**Assignment:**
Please reproduce, exactly and in full, the lines running from the one that contains "Most Downloaded Fonts (170, 2397)" to the end of the entries.
--- START ---
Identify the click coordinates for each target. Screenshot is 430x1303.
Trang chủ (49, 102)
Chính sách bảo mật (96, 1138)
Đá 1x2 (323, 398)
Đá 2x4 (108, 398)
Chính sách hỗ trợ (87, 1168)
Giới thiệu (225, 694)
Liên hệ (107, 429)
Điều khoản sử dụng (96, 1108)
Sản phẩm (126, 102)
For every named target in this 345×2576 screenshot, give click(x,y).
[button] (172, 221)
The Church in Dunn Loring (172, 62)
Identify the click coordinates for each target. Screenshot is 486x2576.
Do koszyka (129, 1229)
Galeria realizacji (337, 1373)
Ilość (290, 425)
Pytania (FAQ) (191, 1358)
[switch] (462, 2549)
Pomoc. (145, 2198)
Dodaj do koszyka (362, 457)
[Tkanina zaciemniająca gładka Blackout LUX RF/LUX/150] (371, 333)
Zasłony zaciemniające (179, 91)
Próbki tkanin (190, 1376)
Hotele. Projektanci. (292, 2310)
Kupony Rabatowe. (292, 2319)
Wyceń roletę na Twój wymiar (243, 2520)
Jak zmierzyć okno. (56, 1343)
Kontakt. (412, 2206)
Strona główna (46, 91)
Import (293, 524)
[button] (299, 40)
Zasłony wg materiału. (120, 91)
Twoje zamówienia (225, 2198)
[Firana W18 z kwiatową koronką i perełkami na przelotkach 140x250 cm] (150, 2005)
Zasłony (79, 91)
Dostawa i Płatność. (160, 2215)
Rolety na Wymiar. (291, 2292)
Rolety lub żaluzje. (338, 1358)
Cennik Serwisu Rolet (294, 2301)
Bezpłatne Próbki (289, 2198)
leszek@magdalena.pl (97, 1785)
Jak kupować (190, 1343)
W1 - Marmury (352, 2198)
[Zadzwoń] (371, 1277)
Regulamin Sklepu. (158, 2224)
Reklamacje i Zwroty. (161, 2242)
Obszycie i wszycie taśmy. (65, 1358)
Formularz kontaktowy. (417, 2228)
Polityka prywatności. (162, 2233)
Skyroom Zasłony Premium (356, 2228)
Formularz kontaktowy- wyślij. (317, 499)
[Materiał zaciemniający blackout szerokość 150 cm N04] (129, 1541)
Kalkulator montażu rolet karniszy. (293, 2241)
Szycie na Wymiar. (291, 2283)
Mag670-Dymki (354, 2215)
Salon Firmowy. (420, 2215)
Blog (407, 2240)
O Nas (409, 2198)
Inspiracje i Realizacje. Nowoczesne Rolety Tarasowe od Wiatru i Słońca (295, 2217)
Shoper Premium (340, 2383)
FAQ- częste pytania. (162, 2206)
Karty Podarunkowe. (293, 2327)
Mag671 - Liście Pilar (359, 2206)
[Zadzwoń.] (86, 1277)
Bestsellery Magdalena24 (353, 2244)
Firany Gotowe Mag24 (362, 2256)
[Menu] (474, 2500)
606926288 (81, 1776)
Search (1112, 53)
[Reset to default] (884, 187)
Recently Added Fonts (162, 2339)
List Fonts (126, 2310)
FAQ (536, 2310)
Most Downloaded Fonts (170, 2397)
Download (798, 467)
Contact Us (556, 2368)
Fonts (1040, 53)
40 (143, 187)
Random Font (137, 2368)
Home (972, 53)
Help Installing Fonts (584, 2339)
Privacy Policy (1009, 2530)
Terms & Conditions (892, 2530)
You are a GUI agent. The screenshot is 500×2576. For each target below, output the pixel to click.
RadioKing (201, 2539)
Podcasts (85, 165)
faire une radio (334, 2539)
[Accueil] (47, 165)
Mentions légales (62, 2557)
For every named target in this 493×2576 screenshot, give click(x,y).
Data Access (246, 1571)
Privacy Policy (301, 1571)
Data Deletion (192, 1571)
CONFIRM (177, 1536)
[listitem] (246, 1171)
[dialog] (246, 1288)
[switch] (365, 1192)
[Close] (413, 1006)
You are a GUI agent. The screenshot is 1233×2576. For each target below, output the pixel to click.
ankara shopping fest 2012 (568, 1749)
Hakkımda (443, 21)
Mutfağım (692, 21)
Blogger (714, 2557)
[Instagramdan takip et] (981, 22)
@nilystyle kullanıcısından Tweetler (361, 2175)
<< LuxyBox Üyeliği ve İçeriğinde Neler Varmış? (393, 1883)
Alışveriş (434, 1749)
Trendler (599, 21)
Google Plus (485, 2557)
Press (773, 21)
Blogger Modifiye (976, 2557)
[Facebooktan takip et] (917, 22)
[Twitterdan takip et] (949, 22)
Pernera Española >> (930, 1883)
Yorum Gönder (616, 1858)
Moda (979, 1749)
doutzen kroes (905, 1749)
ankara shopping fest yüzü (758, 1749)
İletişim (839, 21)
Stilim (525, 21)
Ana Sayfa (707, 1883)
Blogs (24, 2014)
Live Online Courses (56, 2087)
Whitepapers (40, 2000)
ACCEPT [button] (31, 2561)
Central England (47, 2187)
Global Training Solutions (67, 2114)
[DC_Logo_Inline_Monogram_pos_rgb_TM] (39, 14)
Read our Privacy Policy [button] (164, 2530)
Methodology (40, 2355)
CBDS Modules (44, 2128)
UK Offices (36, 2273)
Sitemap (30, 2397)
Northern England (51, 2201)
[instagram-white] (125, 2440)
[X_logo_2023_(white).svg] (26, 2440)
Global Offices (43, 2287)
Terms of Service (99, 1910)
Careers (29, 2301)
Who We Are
--- END ---
**Result:**
Most Downloaded Fonts (170, 2397)
Download (798, 467)
Contact Us (556, 2368)
Fonts (1040, 53)
40 (143, 187)
Random Font (137, 2368)
Home (972, 53)
Help Installing Fonts (584, 2339)
Privacy Policy (1009, 2530)
Terms & Conditions (892, 2530)
You are a GUI agent. The screenshot is 500×2576. For each target below, output the pixel to click.
RadioKing (201, 2539)
Podcasts (85, 165)
faire une radio (334, 2539)
[Accueil] (47, 165)
Mentions légales (62, 2557)
For every named target in this 493×2576 screenshot, give click(x,y).
Data Access (246, 1571)
Privacy Policy (301, 1571)
Data Deletion (192, 1571)
CONFIRM (177, 1536)
[listitem] (246, 1171)
[dialog] (246, 1288)
[switch] (365, 1192)
[Close] (413, 1006)
You are a GUI agent. The screenshot is 1233×2576. For each target below, output the pixel to click.
ankara shopping fest 2012 (568, 1749)
Hakkımda (443, 21)
Mutfağım (692, 21)
Blogger (714, 2557)
[Instagramdan takip et] (981, 22)
@nilystyle kullanıcısından Tweetler (361, 2175)
<< LuxyBox Üyeliği ve İçeriğinde Neler Varmış? (393, 1883)
Alışveriş (434, 1749)
Trendler (599, 21)
Google Plus (485, 2557)
Press (773, 21)
Blogger Modifiye (976, 2557)
[Facebooktan takip et] (917, 22)
[Twitterdan takip et] (949, 22)
Pernera Española >> (930, 1883)
Yorum Gönder (616, 1858)
Moda (979, 1749)
doutzen kroes (905, 1749)
ankara shopping fest yüzü (758, 1749)
İletişim (839, 21)
Stilim (525, 21)
Ana Sayfa (707, 1883)
Blogs (24, 2014)
Live Online Courses (56, 2087)
Whitepapers (40, 2000)
ACCEPT [button] (31, 2561)
Central England (47, 2187)
Global Training Solutions (67, 2114)
[DC_Logo_Inline_Monogram_pos_rgb_TM] (39, 14)
Read our Privacy Policy [button] (164, 2530)
Methodology (40, 2355)
CBDS Modules (44, 2128)
UK Offices (36, 2273)
Sitemap (30, 2397)
Northern England (51, 2201)
[instagram-white] (125, 2440)
[X_logo_2023_(white).svg] (26, 2440)
Global Offices (43, 2287)
Terms of Service (99, 1910)
Careers (29, 2301)
Who We Are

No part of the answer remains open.